AIM OF THE TASK » Repeat exactly what runs from the line containing "Task: Click the" through the last line of the material below. Do not copy the pictures.
:::
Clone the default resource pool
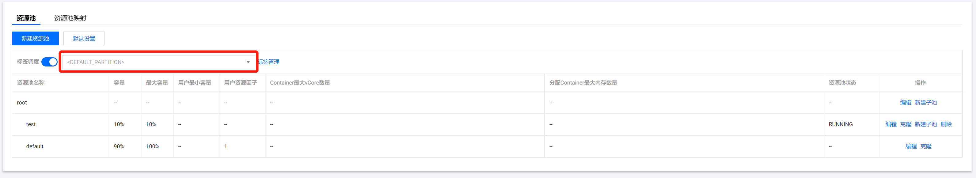The height and width of the screenshot is (178, 976). click(x=926, y=146)
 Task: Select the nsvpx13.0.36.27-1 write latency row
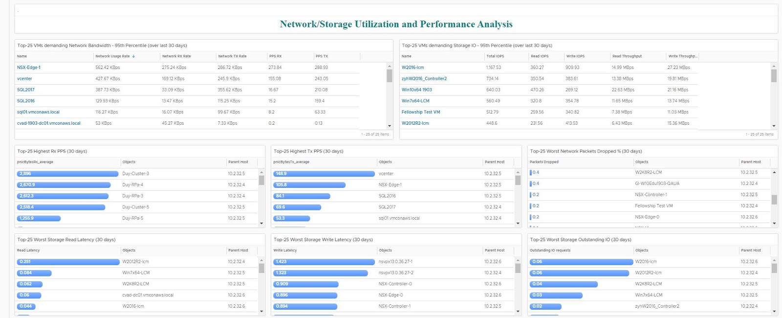[395, 262]
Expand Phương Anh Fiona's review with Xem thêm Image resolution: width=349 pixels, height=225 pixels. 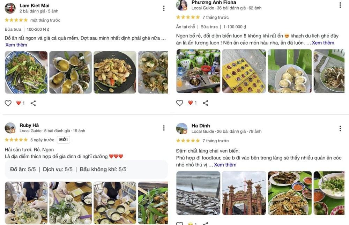323,43
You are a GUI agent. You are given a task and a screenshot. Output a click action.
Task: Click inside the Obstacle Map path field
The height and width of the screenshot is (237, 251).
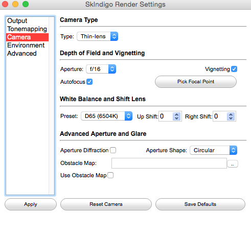[x=169, y=163]
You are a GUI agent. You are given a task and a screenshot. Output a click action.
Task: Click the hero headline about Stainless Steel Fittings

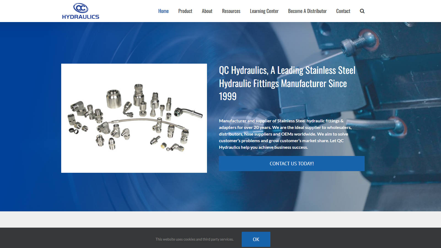coord(287,83)
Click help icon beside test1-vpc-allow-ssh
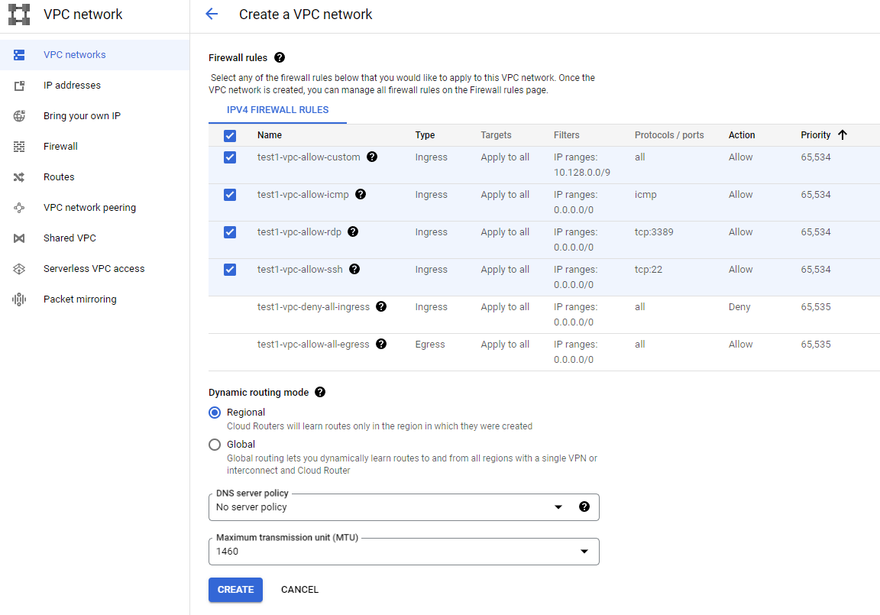 pyautogui.click(x=354, y=269)
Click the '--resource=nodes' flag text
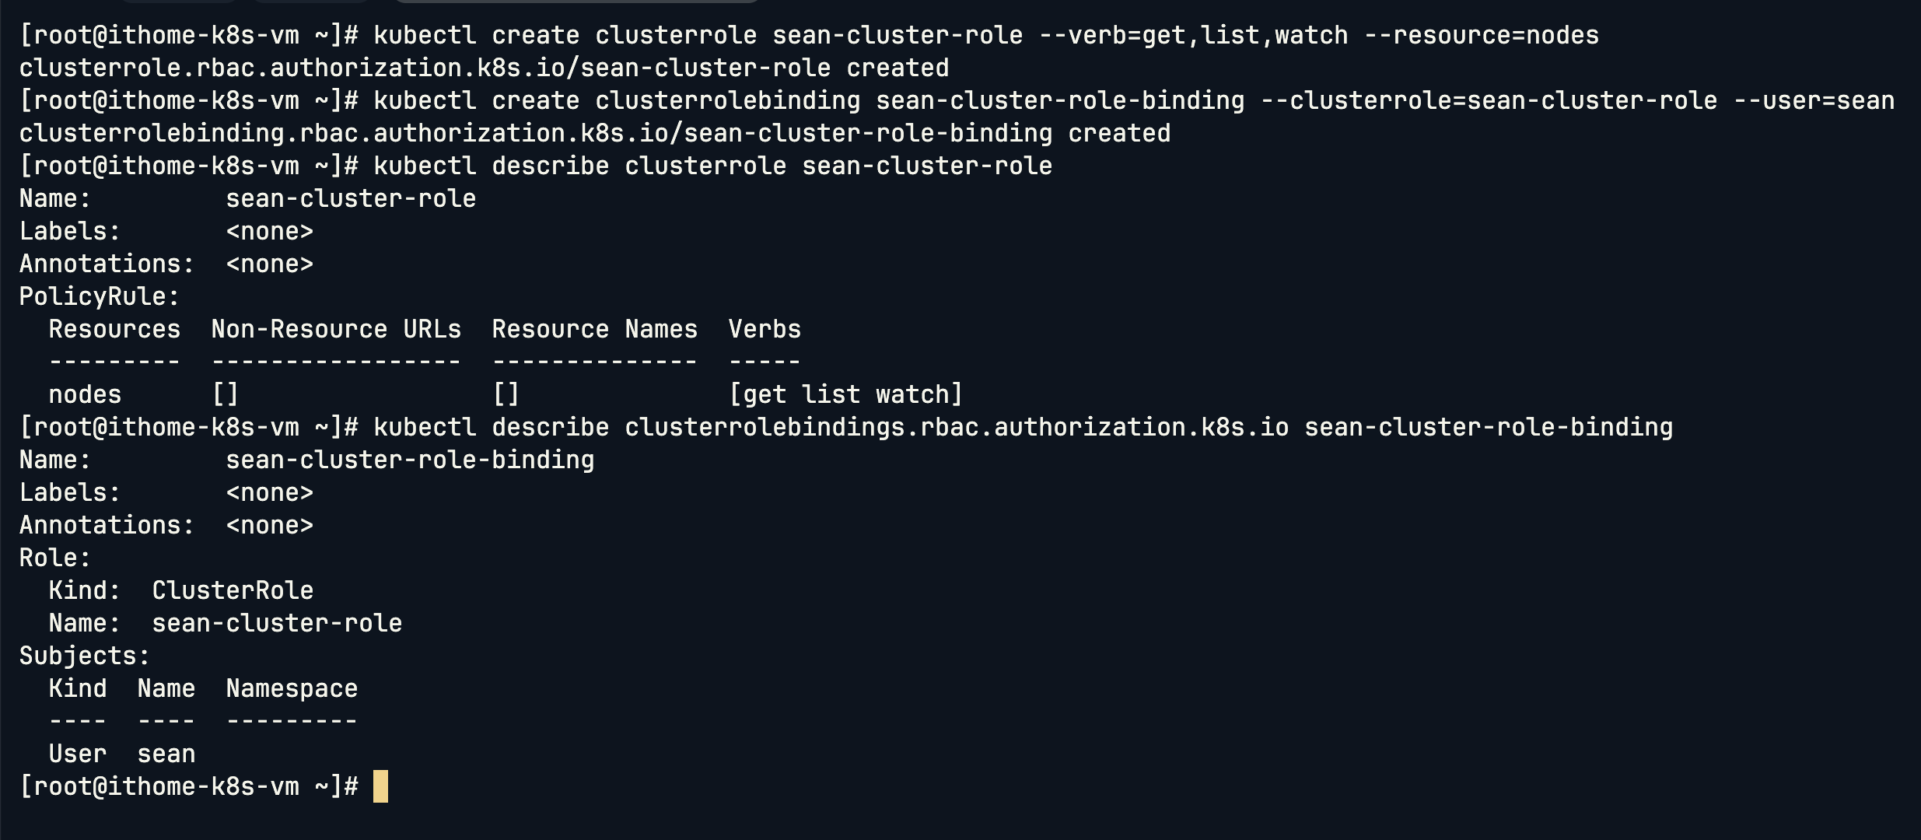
:::
YOUR SOLUTION »
Task: Click the hero headline about Stainless Steel Fittings

coord(287,83)
Click help icon beside test1-vpc-allow-ssh
 pyautogui.click(x=354, y=269)
Click the '--resource=nodes' flag text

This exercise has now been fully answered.